_Records_:
** start **
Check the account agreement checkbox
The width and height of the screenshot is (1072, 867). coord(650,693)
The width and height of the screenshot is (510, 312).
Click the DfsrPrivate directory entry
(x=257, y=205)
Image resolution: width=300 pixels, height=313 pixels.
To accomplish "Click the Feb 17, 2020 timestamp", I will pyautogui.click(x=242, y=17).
** end **
** start **
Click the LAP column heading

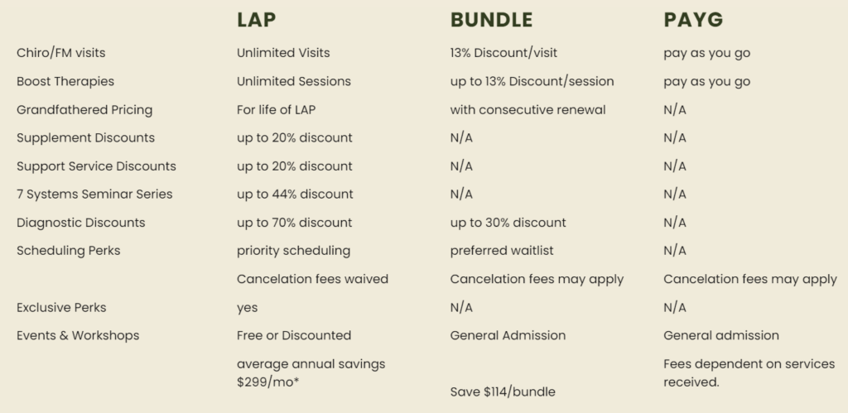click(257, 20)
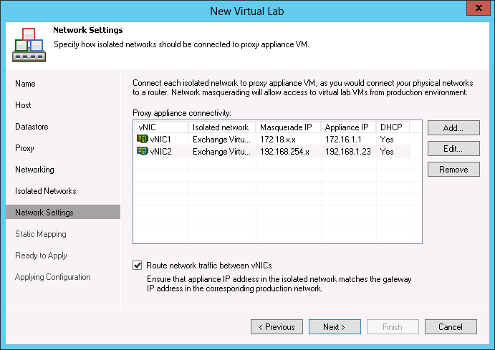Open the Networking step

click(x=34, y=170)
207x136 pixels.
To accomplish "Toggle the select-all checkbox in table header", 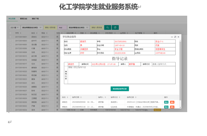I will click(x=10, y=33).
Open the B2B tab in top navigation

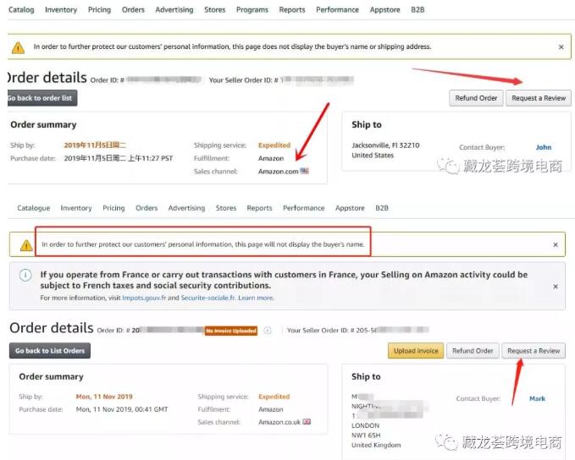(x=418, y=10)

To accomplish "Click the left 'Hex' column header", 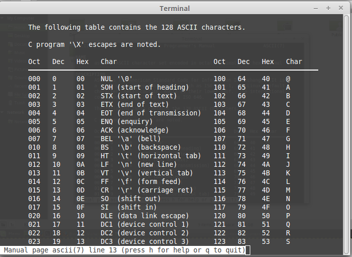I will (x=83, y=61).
** end **
_Given problem_: Can you write out the lines of the records word for word, beginning at the line that contains "The width and height of the screenshot is (510, 312)." and stopping after the line that contains "will pyautogui.click(x=242, y=17)."?

_Response to this exercise_:
The width and height of the screenshot is (510, 312).
Click the DfsrPrivate directory entry
(x=257, y=205)
Image resolution: width=300 pixels, height=313 pixels.
To accomplish "Click the Feb 17, 2020 timestamp", I will pyautogui.click(x=242, y=17).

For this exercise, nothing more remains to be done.